5. Il résulte de ce qui précède, et sans qu'il soit besoin de se prononcer sur les autres moyens de la requête, que Mme A... est fondée à soutenir que c'est à tort que, par le jugement attaqué, le magistrat désigné du tribunal administratif de la Martinique a rejeté sa demande d'annulation. Il y a donc lieu d'annuler ce jugement et la décision du 14 mai 2024 par laquelle le préfet de la Martinique a assigné Mme A... à résidence pour une durée de quarante-cinq jours.
Sur les frais d'instance :
6. Mme A... bénéficie de l'aide juridictionnelle totale. Par suite, son avocat peut se prévaloir des dispositions de l'article 37 de la loi du 10 juillet 1991. Il y a lieu, dans les circonstances de l'espèce, de mettre à la charge de l'Etat la somme de 1 200 euros à verser à Me Corin.
DÉCIDE :
Article 1er : Le jugement n° 2400339 du 21 mai 2024 du magistrat désigné du tribunal administratif de la Martinique et la décision du 14 mai 2024 du préfet de la Martinique sont annulés.
Article 2 : L'Etat versera à Me Corin la somme de 1 200 euros au titre des dispositions des articles L. 761-1 du code de justice administrative et 37 alinéa 2 de la loi du 10 juillet 1991 relative à l'aide juridique.
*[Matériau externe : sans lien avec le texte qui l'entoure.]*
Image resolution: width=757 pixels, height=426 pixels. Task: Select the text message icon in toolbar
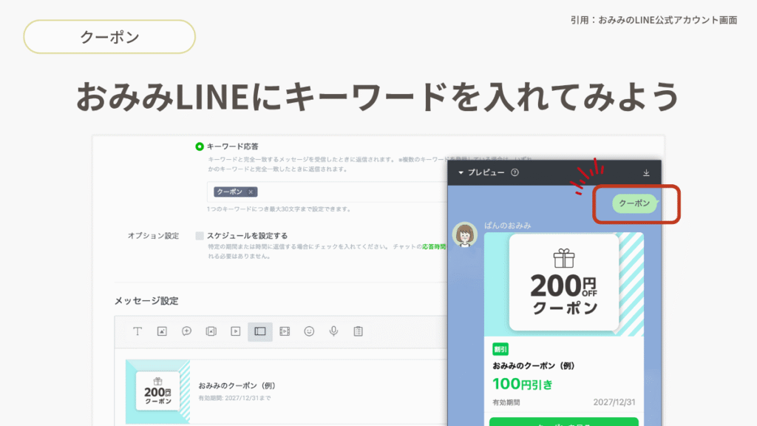(x=138, y=331)
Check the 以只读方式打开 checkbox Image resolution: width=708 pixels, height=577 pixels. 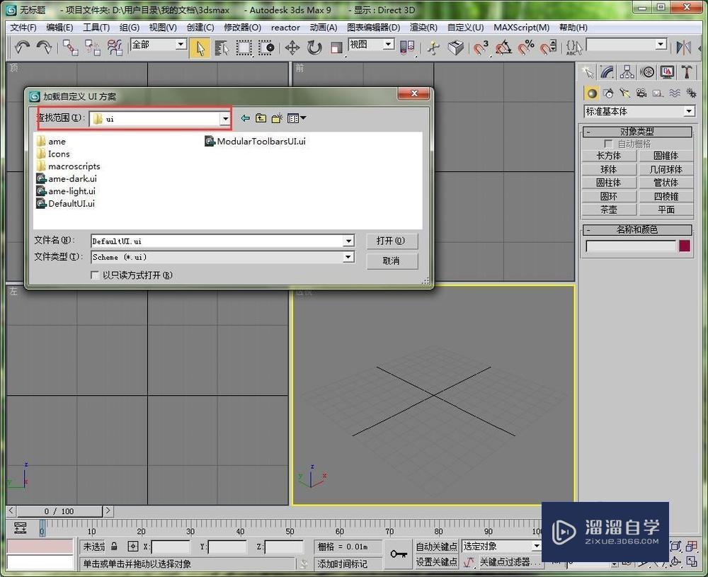click(95, 275)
Article 3 : Le présent arrêt sera notifié à Mme B... A..., au ministre de l'intérieur et à Me Corin.
Copie en sera adressée au préfet de la Martinique et au ministre chargé de l'outre-mer.
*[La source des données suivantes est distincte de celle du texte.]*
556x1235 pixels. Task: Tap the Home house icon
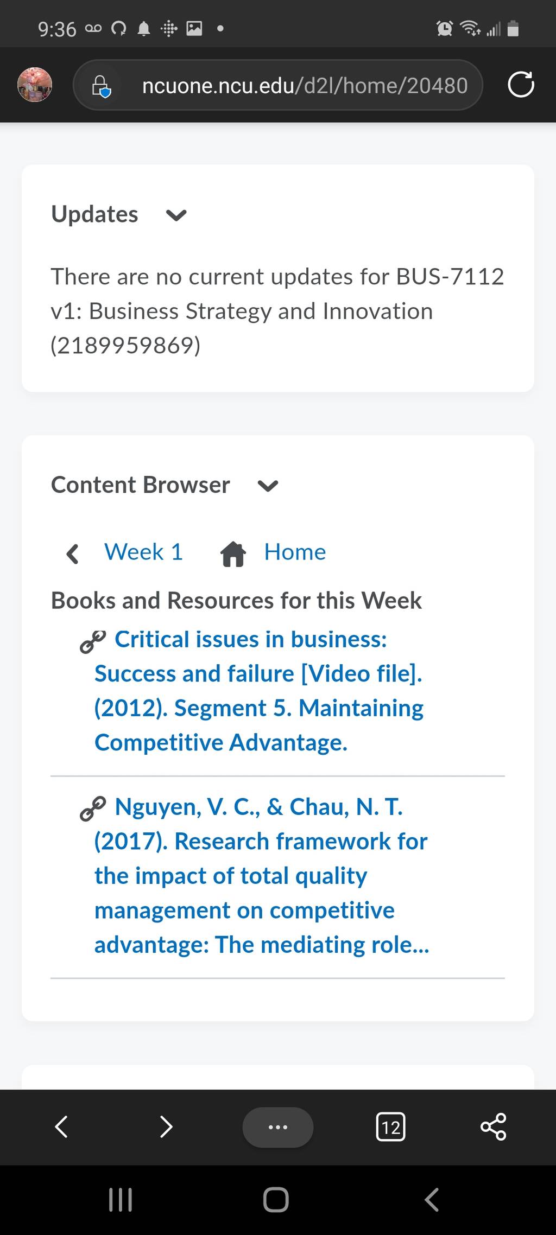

Délibéré après l'audience du 7 novembre 2024 à laquelle siégeaient :
Mme Karine Butéri, présidente,
M. Stéphane Guéguein, président-assesseur,
Mme Caroline Gaillard, première conseillère.
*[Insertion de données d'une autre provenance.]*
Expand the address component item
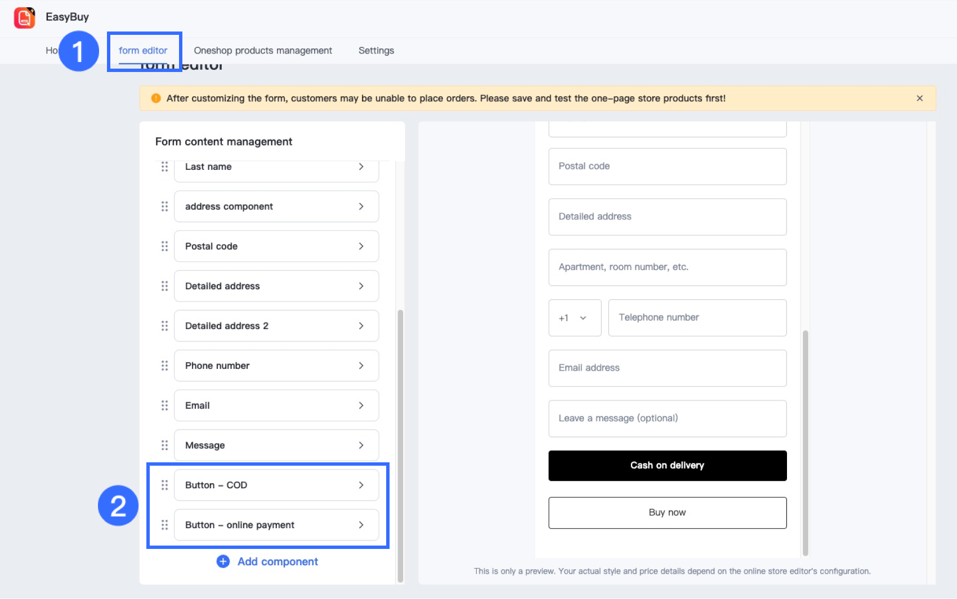 coord(361,206)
Rendu public par mise à disposition au greffe, le 27 novembre 2024.
La rapporteure,
Caroline Gaillard
La présidente,
Karine Butéri
La greffière,
Virginie Guillout
La République mande et ordonne au ministre de l'intérieur, et à tous commissaires de justice à ce requis, en ce qui concerne les voies de droit commun contre les parties privées, de pourvoir à l'exécution de la présente décision.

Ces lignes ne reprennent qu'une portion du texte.